File photo of Tokyo Electric Power Co.'s Fukushima Daiichi Nuclear Plant
File photo of Tokyo Electric Power Co.'s Fukushima Daiichi Nuclear Plant Reuters

The director of Japan's troubled Fukushima nuclear power plant is stepping down due to ill health, according to the plant's operator Tokyo Electric Power Co (TEPCO)

The company have refused to comment on whether Masao Yoshida's condition is radiation related and will relinquish his post of director of the Fukushima Daiichi nuclear power plant on Thursday.

"We cannot give you details of his illness because they are private matters," said Chie Hosoda, a spokeswoman for TEPCO. "He is hospitalised where he is able to take time in his convalescence."

Fukushima's nuclear power plant was the subject to a huge radiation leak after a massive earthquake and tsunami struck the area in March had knocked its cooling systems out, leaving some of its reactors in meltdown in the worst nuclear accident since the 1986 Chernobyl disaster.

The disaster prompted the government to declare a 20 km (12 miles) no-entry zone around the plant, forcing the evacuation of about 80,000 residents.

Yoshida, 56, had been on the site at for more than eight months since the accident.

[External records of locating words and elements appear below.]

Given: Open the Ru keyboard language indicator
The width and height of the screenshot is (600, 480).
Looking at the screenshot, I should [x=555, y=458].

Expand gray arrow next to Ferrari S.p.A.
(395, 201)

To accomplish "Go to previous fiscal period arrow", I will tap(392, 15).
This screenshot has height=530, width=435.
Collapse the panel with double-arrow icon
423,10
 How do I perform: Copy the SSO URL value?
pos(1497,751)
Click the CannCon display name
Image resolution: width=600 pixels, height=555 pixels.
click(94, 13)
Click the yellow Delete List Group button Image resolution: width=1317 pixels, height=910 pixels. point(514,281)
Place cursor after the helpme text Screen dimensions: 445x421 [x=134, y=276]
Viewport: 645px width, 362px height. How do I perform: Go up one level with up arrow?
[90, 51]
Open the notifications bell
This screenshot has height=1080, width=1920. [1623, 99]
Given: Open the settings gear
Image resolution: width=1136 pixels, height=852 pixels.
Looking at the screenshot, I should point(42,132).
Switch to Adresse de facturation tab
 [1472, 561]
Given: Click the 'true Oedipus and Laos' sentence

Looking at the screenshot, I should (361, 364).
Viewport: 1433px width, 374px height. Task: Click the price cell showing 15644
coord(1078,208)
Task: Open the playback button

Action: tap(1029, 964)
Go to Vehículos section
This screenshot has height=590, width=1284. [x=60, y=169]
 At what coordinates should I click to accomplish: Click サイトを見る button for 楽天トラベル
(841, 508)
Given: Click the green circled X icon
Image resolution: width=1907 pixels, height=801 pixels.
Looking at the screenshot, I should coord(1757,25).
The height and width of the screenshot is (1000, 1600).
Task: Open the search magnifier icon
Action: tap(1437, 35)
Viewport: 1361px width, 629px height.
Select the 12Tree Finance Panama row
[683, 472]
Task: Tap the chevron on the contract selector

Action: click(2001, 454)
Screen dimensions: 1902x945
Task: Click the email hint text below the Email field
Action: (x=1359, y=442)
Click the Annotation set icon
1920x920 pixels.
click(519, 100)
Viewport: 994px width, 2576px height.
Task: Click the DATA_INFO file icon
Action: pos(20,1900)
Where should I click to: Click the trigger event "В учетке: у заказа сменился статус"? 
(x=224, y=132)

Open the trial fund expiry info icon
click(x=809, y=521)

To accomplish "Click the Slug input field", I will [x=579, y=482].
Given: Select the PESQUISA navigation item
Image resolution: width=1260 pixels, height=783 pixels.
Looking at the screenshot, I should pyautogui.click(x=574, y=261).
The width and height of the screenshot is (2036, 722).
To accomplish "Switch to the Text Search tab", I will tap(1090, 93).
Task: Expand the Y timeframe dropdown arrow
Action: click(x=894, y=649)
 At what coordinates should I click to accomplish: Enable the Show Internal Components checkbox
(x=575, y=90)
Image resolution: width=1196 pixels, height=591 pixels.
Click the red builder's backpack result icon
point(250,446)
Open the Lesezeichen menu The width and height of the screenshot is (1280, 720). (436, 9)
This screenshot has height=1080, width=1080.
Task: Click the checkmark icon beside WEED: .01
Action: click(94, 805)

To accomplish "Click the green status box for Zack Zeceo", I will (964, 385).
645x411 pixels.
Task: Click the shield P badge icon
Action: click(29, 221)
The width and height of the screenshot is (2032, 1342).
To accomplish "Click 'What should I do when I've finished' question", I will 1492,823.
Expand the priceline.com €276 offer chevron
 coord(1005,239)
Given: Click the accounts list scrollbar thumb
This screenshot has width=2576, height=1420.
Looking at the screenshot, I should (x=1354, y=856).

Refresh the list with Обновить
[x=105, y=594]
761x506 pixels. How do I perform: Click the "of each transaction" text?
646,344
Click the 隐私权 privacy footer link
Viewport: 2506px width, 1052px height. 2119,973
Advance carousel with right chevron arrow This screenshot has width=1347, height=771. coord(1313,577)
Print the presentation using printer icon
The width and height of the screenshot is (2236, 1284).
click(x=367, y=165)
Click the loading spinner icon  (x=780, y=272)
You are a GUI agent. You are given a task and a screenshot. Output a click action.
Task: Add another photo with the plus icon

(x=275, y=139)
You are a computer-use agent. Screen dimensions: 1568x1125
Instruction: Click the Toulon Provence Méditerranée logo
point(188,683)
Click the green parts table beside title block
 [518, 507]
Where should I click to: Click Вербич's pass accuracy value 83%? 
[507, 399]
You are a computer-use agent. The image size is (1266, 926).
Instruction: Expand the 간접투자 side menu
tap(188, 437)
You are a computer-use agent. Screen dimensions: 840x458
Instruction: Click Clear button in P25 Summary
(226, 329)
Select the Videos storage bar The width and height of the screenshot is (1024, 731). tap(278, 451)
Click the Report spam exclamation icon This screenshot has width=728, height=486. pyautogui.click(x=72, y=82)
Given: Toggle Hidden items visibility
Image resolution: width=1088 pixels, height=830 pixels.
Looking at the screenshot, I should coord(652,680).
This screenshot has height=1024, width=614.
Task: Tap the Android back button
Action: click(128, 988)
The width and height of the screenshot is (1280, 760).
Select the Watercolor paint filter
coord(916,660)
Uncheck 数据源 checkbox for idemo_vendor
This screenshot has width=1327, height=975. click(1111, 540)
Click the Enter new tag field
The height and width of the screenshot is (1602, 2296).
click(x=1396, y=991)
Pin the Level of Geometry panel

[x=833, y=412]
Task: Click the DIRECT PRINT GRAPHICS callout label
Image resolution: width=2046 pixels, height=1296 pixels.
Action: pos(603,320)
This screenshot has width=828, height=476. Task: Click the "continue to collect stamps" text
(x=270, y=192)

The power plant is continuing to leak radiation but officials are hopeful that it will be possible to achieve cold shutdown in the reactors on schedule by the end of the year.

The news of Yoshida' mystery illness follows just a few weeks after he allowed journalists into the plant for the first time since the disaster on Nov 12, where he revealed his fears after the leak.

"In my first week immediately after the incident, I thought a few times 'I'm going to die,'" he said at the time.